#### Your assignment
A verbatim copy of every record is needed.
═════ Records shown
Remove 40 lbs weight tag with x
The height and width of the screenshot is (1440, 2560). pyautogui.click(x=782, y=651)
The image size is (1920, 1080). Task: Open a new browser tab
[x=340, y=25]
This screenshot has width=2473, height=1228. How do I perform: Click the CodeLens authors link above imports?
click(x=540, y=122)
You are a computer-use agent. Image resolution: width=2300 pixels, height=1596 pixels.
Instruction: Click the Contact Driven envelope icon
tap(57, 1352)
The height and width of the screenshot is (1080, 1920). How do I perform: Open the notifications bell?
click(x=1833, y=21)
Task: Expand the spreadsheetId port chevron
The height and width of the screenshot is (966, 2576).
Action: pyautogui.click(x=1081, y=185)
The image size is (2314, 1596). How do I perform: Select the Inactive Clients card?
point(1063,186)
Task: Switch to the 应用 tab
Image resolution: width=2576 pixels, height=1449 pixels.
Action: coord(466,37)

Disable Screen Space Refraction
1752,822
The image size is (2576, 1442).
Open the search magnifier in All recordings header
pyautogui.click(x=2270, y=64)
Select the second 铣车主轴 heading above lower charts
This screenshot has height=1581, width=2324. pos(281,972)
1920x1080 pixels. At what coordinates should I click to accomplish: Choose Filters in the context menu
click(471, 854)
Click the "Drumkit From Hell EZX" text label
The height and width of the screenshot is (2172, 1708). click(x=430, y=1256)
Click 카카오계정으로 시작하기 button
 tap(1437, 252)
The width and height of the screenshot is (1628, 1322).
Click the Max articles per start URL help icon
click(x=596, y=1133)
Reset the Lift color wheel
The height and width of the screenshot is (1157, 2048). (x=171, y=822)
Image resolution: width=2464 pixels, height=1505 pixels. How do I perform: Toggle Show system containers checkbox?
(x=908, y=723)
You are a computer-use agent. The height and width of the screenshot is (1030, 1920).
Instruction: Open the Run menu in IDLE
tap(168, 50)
══════════
#### Task solution
Remove 40 lbs weight tag with x
The height and width of the screenshot is (1440, 2560). pyautogui.click(x=782, y=651)
The image size is (1920, 1080). Task: Open a new browser tab
[x=340, y=25]
This screenshot has width=2473, height=1228. How do I perform: Click the CodeLens authors link above imports?
click(x=540, y=122)
You are a computer-use agent. Image resolution: width=2300 pixels, height=1596 pixels.
Instruction: Click the Contact Driven envelope icon
tap(57, 1352)
The height and width of the screenshot is (1080, 1920). How do I perform: Open the notifications bell?
click(x=1833, y=21)
Task: Expand the spreadsheetId port chevron
The height and width of the screenshot is (966, 2576).
Action: pyautogui.click(x=1081, y=185)
The image size is (2314, 1596). How do I perform: Select the Inactive Clients card?
point(1063,186)
Task: Switch to the 应用 tab
Image resolution: width=2576 pixels, height=1449 pixels.
Action: coord(466,37)

Disable Screen Space Refraction
1752,822
The image size is (2576, 1442).
Open the search magnifier in All recordings header
pyautogui.click(x=2270, y=64)
Select the second 铣车主轴 heading above lower charts
This screenshot has height=1581, width=2324. pos(281,972)
1920x1080 pixels. At what coordinates should I click to accomplish: Choose Filters in the context menu
click(471, 854)
Click the "Drumkit From Hell EZX" text label
The height and width of the screenshot is (2172, 1708). click(x=430, y=1256)
Click 카카오계정으로 시작하기 button
 tap(1437, 252)
The width and height of the screenshot is (1628, 1322).
Click the Max articles per start URL help icon
click(x=596, y=1133)
Reset the Lift color wheel
The height and width of the screenshot is (1157, 2048). (x=171, y=822)
Image resolution: width=2464 pixels, height=1505 pixels. How do I perform: Toggle Show system containers checkbox?
(x=908, y=723)
You are a computer-use agent. The height and width of the screenshot is (1030, 1920).
Instruction: Open the Run menu in IDLE
tap(168, 50)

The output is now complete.